◆ PROBLEM
The listing below is to be copied in full, line by line.

◆ DATA
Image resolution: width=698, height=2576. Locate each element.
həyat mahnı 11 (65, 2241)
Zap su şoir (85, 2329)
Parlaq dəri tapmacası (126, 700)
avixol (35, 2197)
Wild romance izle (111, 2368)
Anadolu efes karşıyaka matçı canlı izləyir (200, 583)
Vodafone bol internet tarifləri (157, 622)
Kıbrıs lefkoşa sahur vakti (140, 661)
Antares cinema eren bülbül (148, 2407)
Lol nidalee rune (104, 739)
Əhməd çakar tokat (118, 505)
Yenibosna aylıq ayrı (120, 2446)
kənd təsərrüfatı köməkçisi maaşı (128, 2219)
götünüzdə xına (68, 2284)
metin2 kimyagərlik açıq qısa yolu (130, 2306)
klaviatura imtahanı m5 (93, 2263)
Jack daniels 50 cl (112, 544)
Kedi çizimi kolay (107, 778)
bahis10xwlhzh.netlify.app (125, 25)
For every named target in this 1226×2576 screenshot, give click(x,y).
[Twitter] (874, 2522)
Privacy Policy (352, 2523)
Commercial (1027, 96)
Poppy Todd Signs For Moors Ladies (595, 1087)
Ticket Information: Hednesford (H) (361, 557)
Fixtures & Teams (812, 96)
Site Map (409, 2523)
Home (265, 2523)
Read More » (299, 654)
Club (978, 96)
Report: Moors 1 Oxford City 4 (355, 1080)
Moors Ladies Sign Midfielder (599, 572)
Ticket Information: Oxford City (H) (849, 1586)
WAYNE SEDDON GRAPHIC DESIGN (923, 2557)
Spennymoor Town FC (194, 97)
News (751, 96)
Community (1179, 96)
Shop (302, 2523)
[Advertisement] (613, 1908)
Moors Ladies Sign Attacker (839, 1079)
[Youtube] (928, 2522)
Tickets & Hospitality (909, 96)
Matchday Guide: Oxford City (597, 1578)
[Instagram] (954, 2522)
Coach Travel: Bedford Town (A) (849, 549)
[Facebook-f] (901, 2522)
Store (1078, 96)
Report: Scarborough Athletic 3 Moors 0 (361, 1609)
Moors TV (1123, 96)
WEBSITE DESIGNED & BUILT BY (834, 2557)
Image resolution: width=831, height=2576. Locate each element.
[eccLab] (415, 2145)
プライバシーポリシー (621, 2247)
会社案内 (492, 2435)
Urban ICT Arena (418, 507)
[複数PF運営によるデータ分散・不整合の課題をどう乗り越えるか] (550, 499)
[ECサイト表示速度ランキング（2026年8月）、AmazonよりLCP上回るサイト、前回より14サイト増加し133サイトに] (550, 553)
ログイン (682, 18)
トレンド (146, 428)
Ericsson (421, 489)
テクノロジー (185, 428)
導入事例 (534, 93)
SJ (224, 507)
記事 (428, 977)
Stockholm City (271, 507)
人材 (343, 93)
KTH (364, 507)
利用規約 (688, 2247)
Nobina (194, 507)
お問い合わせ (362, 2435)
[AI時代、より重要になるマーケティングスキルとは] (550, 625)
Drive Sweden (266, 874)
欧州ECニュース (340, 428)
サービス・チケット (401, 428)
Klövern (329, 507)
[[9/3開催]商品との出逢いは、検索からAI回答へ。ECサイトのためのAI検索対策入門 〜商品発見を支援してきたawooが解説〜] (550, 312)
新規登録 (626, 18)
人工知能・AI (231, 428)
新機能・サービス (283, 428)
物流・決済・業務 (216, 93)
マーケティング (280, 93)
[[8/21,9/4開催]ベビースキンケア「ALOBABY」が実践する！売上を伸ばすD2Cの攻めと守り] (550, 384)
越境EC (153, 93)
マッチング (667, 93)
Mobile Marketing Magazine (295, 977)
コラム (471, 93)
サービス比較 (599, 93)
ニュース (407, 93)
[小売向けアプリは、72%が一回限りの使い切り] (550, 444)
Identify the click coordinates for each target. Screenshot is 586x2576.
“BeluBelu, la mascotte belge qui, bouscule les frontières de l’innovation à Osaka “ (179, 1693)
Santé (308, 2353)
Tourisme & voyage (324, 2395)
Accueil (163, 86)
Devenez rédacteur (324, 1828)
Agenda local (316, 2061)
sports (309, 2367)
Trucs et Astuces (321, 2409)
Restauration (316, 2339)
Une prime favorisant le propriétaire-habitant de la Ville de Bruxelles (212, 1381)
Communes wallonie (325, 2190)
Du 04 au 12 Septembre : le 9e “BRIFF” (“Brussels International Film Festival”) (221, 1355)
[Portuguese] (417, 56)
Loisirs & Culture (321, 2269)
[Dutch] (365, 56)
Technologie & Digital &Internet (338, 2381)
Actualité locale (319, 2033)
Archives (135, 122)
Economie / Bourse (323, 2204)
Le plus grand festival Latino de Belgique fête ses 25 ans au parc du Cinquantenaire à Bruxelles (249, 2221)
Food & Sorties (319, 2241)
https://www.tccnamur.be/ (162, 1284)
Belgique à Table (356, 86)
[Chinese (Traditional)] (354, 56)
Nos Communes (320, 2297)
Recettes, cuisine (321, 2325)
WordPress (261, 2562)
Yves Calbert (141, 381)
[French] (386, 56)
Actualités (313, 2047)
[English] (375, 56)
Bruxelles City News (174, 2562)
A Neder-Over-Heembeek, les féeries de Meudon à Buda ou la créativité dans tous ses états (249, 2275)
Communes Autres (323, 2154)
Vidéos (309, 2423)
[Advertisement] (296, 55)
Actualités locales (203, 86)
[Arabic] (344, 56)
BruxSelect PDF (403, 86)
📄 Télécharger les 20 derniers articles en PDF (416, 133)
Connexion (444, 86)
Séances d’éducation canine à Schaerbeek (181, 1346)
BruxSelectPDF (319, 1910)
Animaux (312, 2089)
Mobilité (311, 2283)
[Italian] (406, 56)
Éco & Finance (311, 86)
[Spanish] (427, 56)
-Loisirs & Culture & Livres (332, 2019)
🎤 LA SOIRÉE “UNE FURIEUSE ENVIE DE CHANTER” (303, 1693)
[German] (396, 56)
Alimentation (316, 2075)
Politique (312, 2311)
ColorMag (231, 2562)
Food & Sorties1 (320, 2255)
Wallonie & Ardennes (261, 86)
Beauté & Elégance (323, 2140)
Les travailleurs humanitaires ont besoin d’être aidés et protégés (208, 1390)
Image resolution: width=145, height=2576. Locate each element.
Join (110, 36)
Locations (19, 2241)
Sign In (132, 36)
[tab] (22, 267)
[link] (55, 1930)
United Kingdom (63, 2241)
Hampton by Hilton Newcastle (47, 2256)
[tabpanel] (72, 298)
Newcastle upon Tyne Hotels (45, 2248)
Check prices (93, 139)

◆ EXERCISE ANSWER
Image resolution: width=698, height=2576. Locate each element.
həyat mahnı 11 (65, 2241)
Zap su şoir (85, 2329)
Parlaq dəri tapmacası (126, 700)
avixol (35, 2197)
Wild romance izle (111, 2368)
Anadolu efes karşıyaka matçı canlı izləyir (200, 583)
Vodafone bol internet tarifləri (157, 622)
Kıbrıs lefkoşa sahur vakti (140, 661)
Antares cinema eren bülbül (148, 2407)
Lol nidalee rune (104, 739)
Əhməd çakar tokat (118, 505)
Yenibosna aylıq ayrı (120, 2446)
kənd təsərrüfatı köməkçisi maaşı (128, 2219)
götünüzdə xına (68, 2284)
metin2 kimyagərlik açıq qısa yolu (130, 2306)
klaviatura imtahanı m5 (93, 2263)
Jack daniels 50 cl (112, 544)
Kedi çizimi kolay (107, 778)
bahis10xwlhzh.netlify.app (125, 25)
For every named target in this 1226×2576 screenshot, give click(x,y).
[Twitter] (874, 2522)
Privacy Policy (352, 2523)
Commercial (1027, 96)
Poppy Todd Signs For Moors Ladies (595, 1087)
Ticket Information: Hednesford (H) (361, 557)
Fixtures & Teams (812, 96)
Site Map (409, 2523)
Home (265, 2523)
Read More » (299, 654)
Club (978, 96)
Report: Moors 1 Oxford City 4 (355, 1080)
Moors Ladies Sign Midfielder (599, 572)
Ticket Information: Oxford City (H) (849, 1586)
WAYNE SEDDON GRAPHIC DESIGN (923, 2557)
Spennymoor Town FC (194, 97)
News (751, 96)
Community (1179, 96)
Shop (302, 2523)
[Advertisement] (613, 1908)
Moors Ladies Sign Attacker (839, 1079)
[Youtube] (928, 2522)
Tickets & Hospitality (909, 96)
Matchday Guide: Oxford City (597, 1578)
[Instagram] (954, 2522)
Coach Travel: Bedford Town (A) (849, 549)
[Facebook-f] (901, 2522)
Store (1078, 96)
Report: Scarborough Athletic 3 Moors 0 (361, 1609)
Moors TV (1123, 96)
WEBSITE DESIGNED & BUILT BY (834, 2557)
Image resolution: width=831, height=2576. Locate each element.
[eccLab] (415, 2145)
プライバシーポリシー (621, 2247)
会社案内 (492, 2435)
Urban ICT Arena (418, 507)
[複数PF運営によるデータ分散・不整合の課題をどう乗り越えるか] (550, 499)
[ECサイト表示速度ランキング（2026年8月）、AmazonよりLCP上回るサイト、前回より14サイト増加し133サイトに] (550, 553)
ログイン (682, 18)
トレンド (146, 428)
Ericsson (421, 489)
テクノロジー (185, 428)
導入事例 (534, 93)
SJ (224, 507)
記事 (428, 977)
Stockholm City (271, 507)
人材 (343, 93)
KTH (364, 507)
利用規約 (688, 2247)
Nobina (194, 507)
お問い合わせ (362, 2435)
[AI時代、より重要になるマーケティングスキルとは] (550, 625)
Drive Sweden (266, 874)
欧州ECニュース (340, 428)
サービス・チケット (401, 428)
Klövern (329, 507)
[[9/3開催]商品との出逢いは、検索からAI回答へ。ECサイトのためのAI検索対策入門 〜商品発見を支援してきたawooが解説〜] (550, 312)
新規登録 (626, 18)
人工知能・AI (231, 428)
新機能・サービス (283, 428)
物流・決済・業務 (216, 93)
マーケティング (280, 93)
[[8/21,9/4開催]ベビースキンケア「ALOBABY」が実践する！売上を伸ばすD2Cの攻めと守り] (550, 384)
越境EC (153, 93)
マッチング (667, 93)
Mobile Marketing Magazine (295, 977)
コラム (471, 93)
サービス比較 (599, 93)
ニュース (407, 93)
[小売向けアプリは、72%が一回限りの使い切り] (550, 444)
Identify the click coordinates for each target. Screenshot is 586x2576.
“BeluBelu, la mascotte belge qui, bouscule les frontières de l’innovation à Osaka “ (179, 1693)
Santé (308, 2353)
Tourisme & voyage (324, 2395)
Accueil (163, 86)
Devenez rédacteur (324, 1828)
Agenda local (316, 2061)
sports (309, 2367)
Trucs et Astuces (321, 2409)
Restauration (316, 2339)
Une prime favorisant le propriétaire-habitant de la Ville de Bruxelles (212, 1381)
Communes wallonie (325, 2190)
Du 04 au 12 Septembre : le 9e “BRIFF” (“Brussels International Film Festival”) (221, 1355)
[Portuguese] (417, 56)
Loisirs & Culture (321, 2269)
[Dutch] (365, 56)
Technologie & Digital &Internet (338, 2381)
Actualité locale (319, 2033)
Archives (135, 122)
Economie / Bourse (323, 2204)
Le plus grand festival Latino de Belgique fête ses 25 ans au parc du Cinquantenaire à Bruxelles (249, 2221)
Food & Sorties (319, 2241)
https://www.tccnamur.be/ (162, 1284)
Belgique à Table (356, 86)
[Chinese (Traditional)] (354, 56)
Nos Communes (320, 2297)
Recettes, cuisine (321, 2325)
WordPress (261, 2562)
Yves Calbert (141, 381)
[French] (386, 56)
Actualités (313, 2047)
[English] (375, 56)
Bruxelles City News (174, 2562)
A Neder-Over-Heembeek, les féeries de Meudon à Buda ou la créativité dans tous ses états (249, 2275)
Communes Autres (323, 2154)
Vidéos (309, 2423)
[Advertisement] (296, 55)
Actualités locales (203, 86)
[Arabic] (344, 56)
BruxSelect PDF (403, 86)
📄 Télécharger les 20 derniers articles en PDF (416, 133)
Connexion (444, 86)
Séances d’éducation canine à Schaerbeek (181, 1346)
BruxSelectPDF (319, 1910)
Animaux (312, 2089)
Mobilité (311, 2283)
[Italian] (406, 56)
Éco & Finance (311, 86)
[Spanish] (427, 56)
-Loisirs & Culture & Livres (332, 2019)
🎤 LA SOIRÉE “UNE FURIEUSE ENVIE DE CHANTER” (303, 1693)
[German] (396, 56)
Alimentation (316, 2075)
Politique (312, 2311)
ColorMag (231, 2562)
Food & Sorties1 (320, 2255)
Wallonie & Ardennes (261, 86)
Beauté & Elégance (323, 2140)
Les travailleurs humanitaires ont besoin d’être aidés et protégés (208, 1390)
Image resolution: width=145, height=2576. Locate each element.
Join (110, 36)
Locations (19, 2241)
Sign In (132, 36)
[tab] (22, 267)
[link] (55, 1930)
United Kingdom (63, 2241)
Hampton by Hilton Newcastle (47, 2256)
[tabpanel] (72, 298)
Newcastle upon Tyne Hotels (45, 2248)
Check prices (93, 139)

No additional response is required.